• Exercise details
Scan the entries for the word "agent". Every line that has it should be copied.
↓↓↓
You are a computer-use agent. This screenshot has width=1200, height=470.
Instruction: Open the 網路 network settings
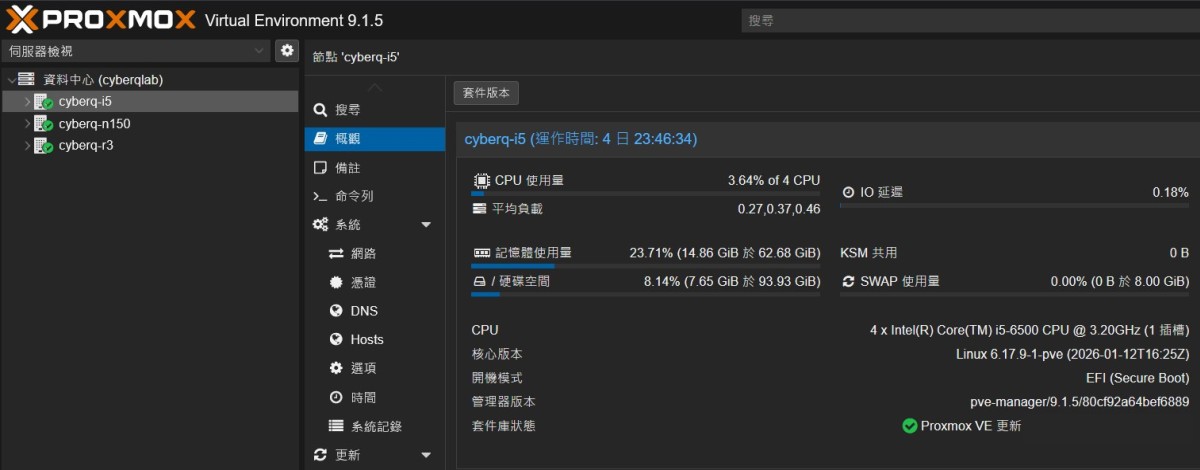pyautogui.click(x=363, y=254)
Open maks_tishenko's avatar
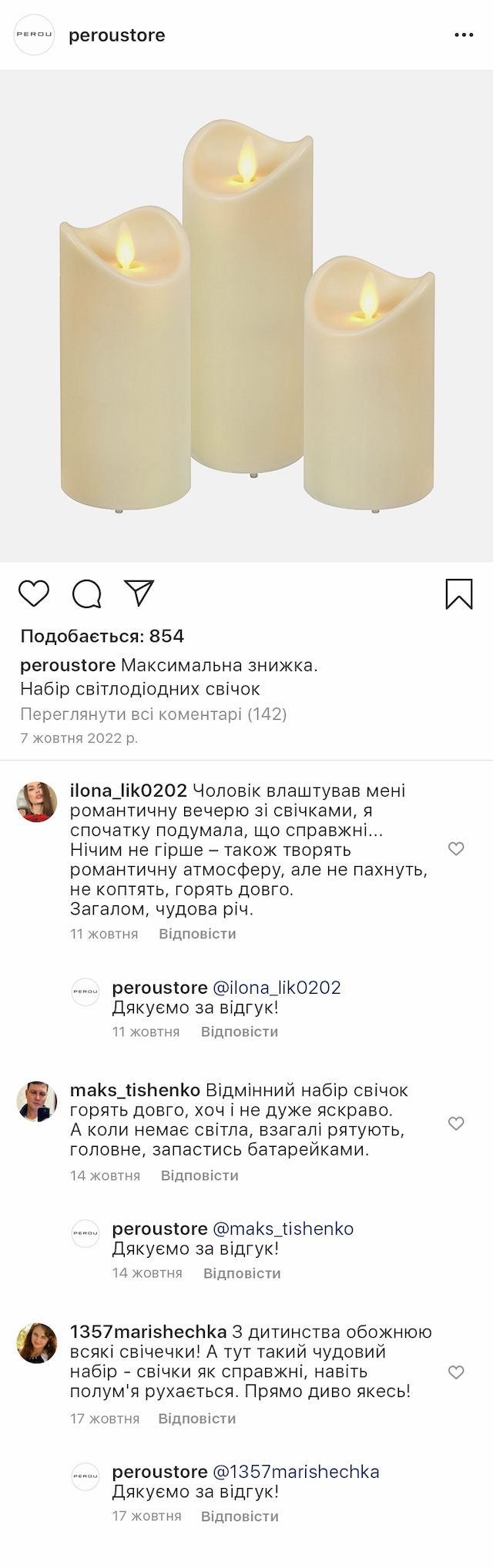Screen dimensions: 493x1568 (37, 1101)
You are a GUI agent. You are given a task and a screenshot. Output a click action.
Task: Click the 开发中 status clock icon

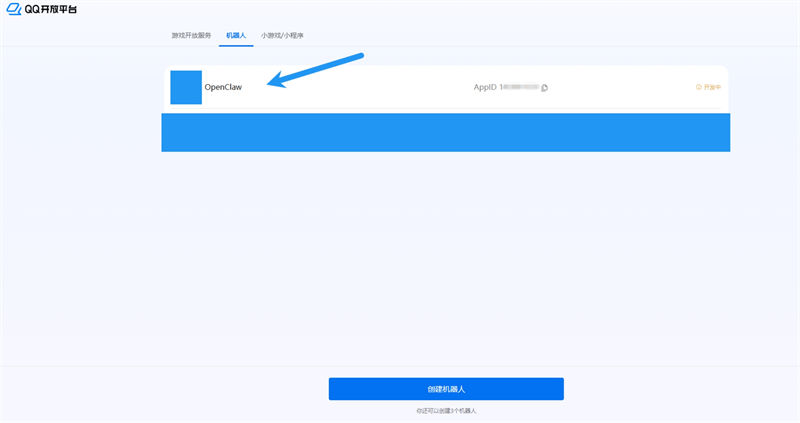click(x=698, y=87)
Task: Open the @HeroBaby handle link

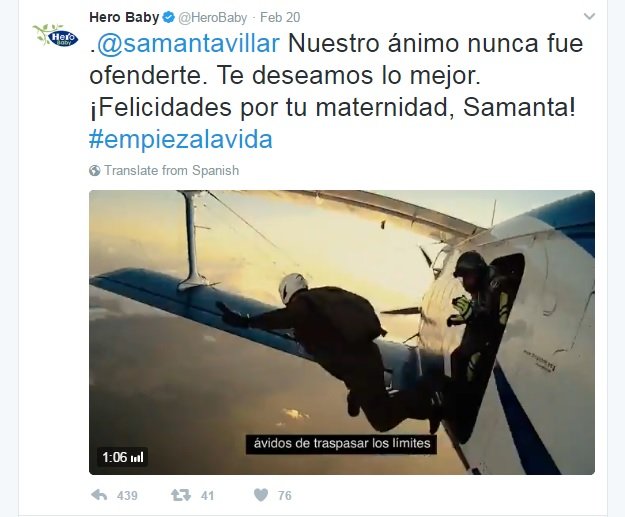Action: [x=212, y=18]

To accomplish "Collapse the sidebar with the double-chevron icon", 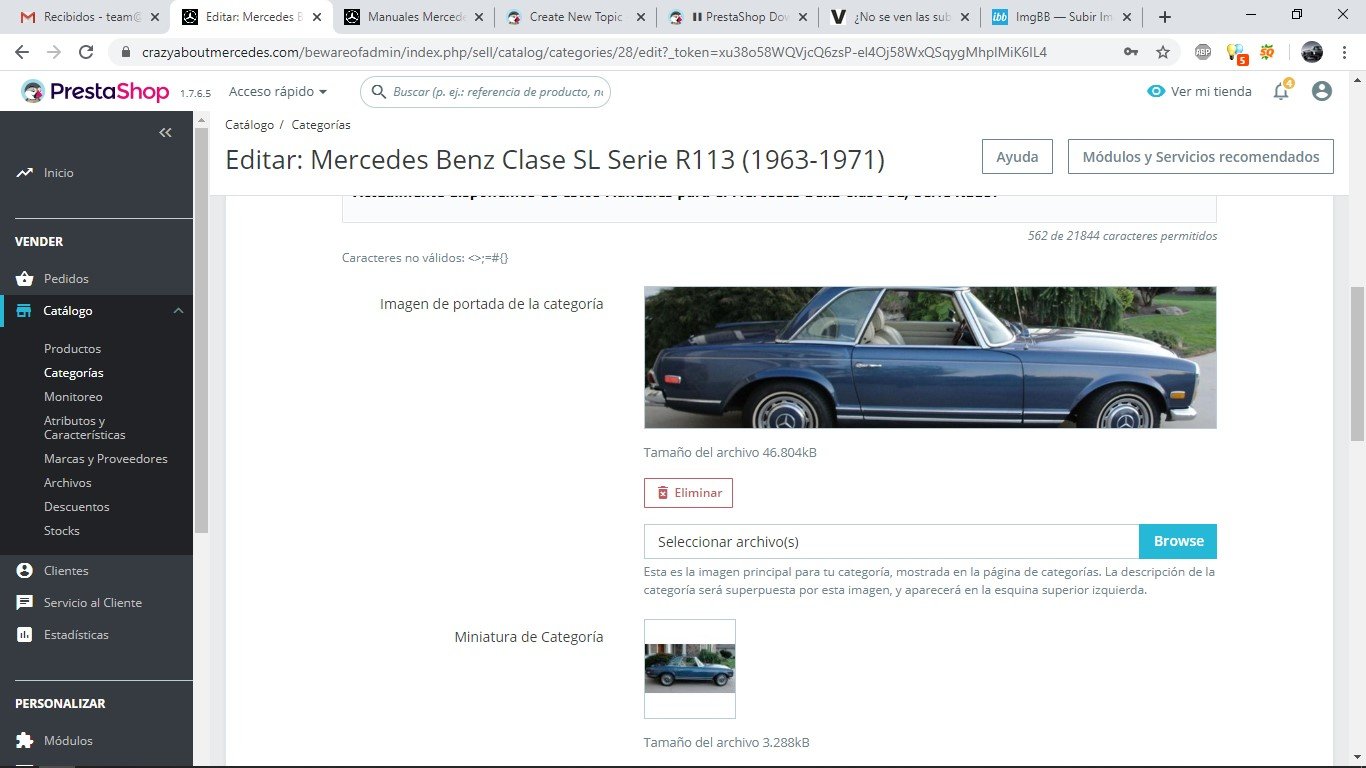I will click(166, 133).
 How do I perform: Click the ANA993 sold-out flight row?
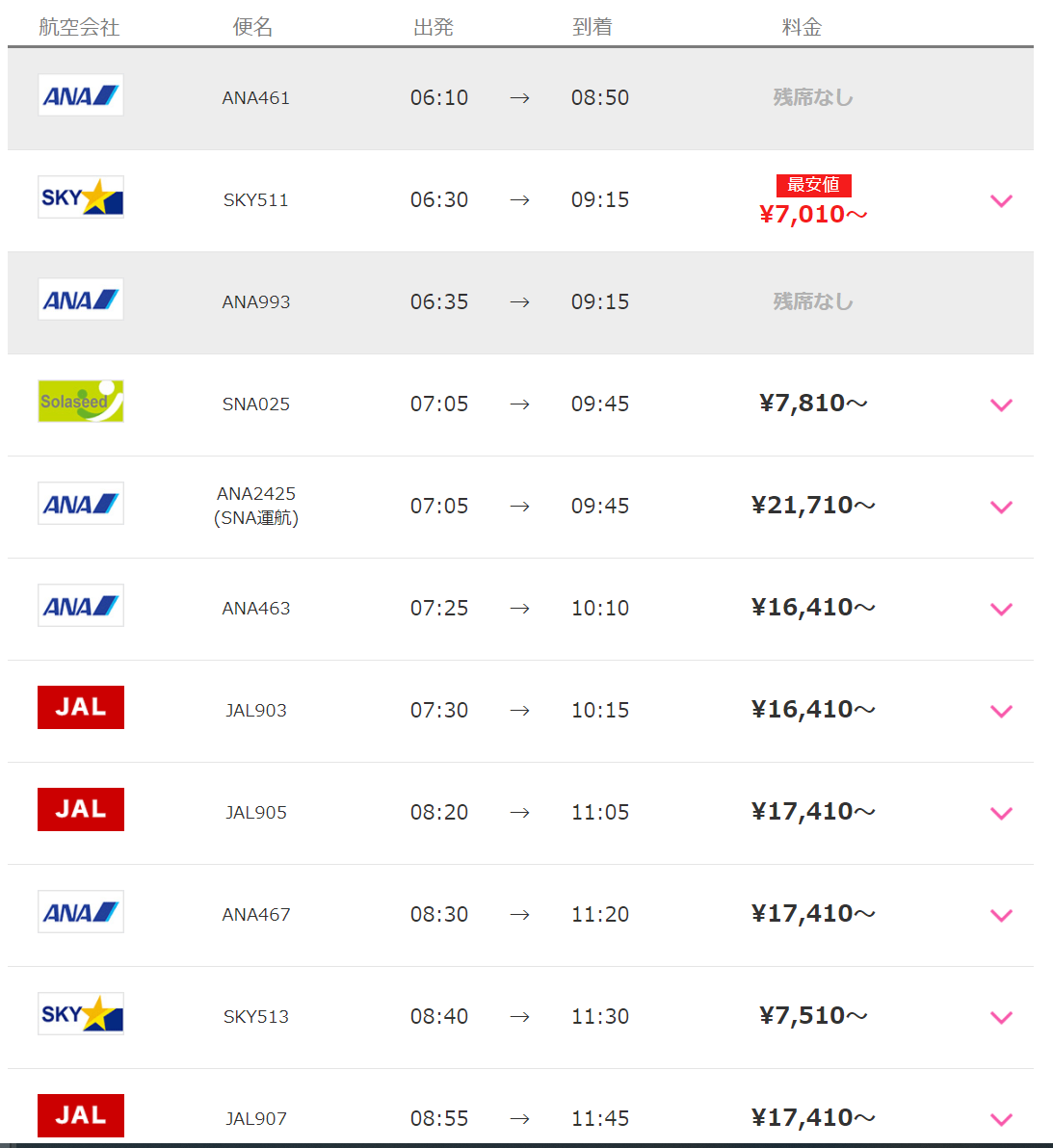pos(520,302)
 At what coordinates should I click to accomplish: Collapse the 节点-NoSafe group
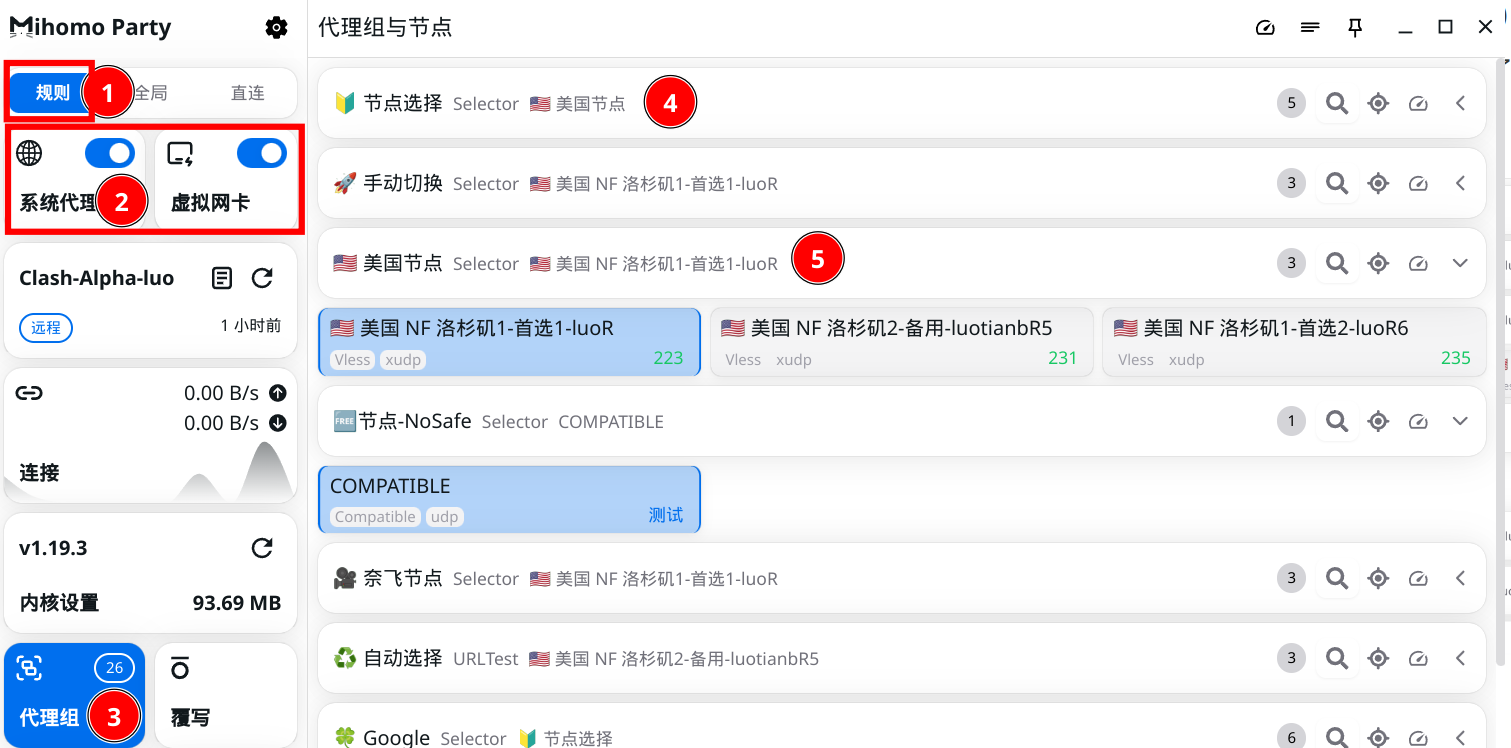[x=1460, y=421]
↑↑↑
• Output below
You are a computer-use agent. This screenshot has width=1200, height=470.
You are a GUI agent. You are given a task and a screenshot. Output a click action.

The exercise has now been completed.